SATURDAY / 01.11.2014 / 14:00

Eric Ellingsen &
Dr. Uwe Westphal



performance for voice, ears, bodies

In the dark, your fingers confirm the shape of the land. Ammassalik wooden maps are carved, tactile maps of the Greenlandic coastlines. Each cove couples with a dialect of bird. The trained ear superimposes the sound of the birds to where you want to alight. A way to listen to where to aim your craft. One recalls Louise Lawler’s Birdcalls; another Michael Winslow’s History of the Typewriter. When I hear Dr. Westphal I hear an Emotional Architecture, a structure of listening, as he says, in respect and humility. An interrelationship of hearing environment and another species coupled together coupled to him. It takes wings to see the nearest things, says Rilke in German in my English.
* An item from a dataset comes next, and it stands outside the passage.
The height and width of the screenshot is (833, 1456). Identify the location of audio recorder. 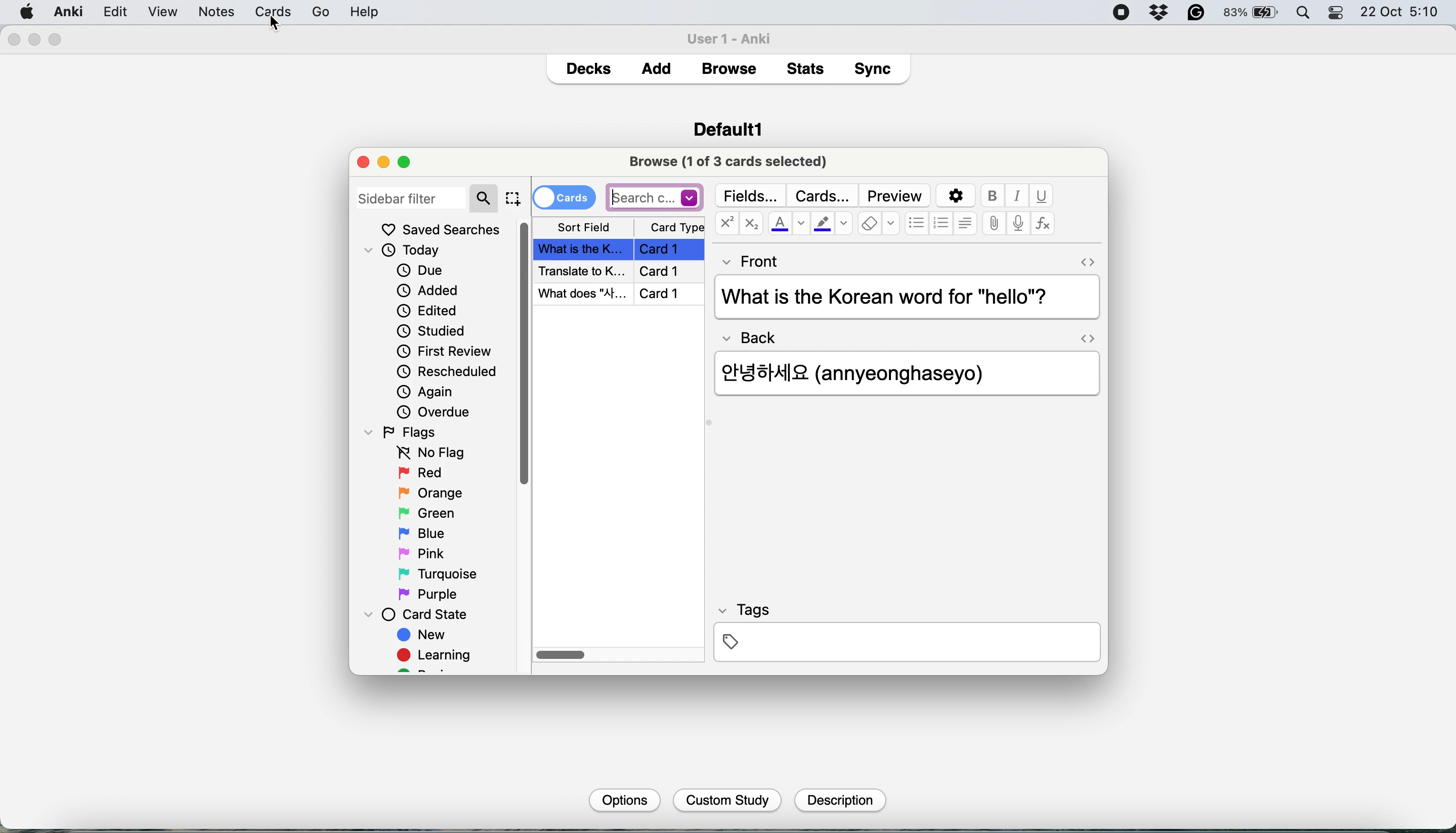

To bird call is to be an expert in listening. It is to choreograph the precise relational anatomy of the throattonguelarynxvocalfoldslipspalateairear with other autonomic systems. It is to turn hearing into listening, churn milk into butter. Humans use 2% of their breath when making sounds. Maybe listening requires some of the other 98% to know what not to say. Birds breathe through their syrinx. Syrinx is also the goddess transformed into reeds. I enjoyed all the times we turned into reeds together. You make a peculiar, haunting sound when chased. This is the same with Wildschwein sounds.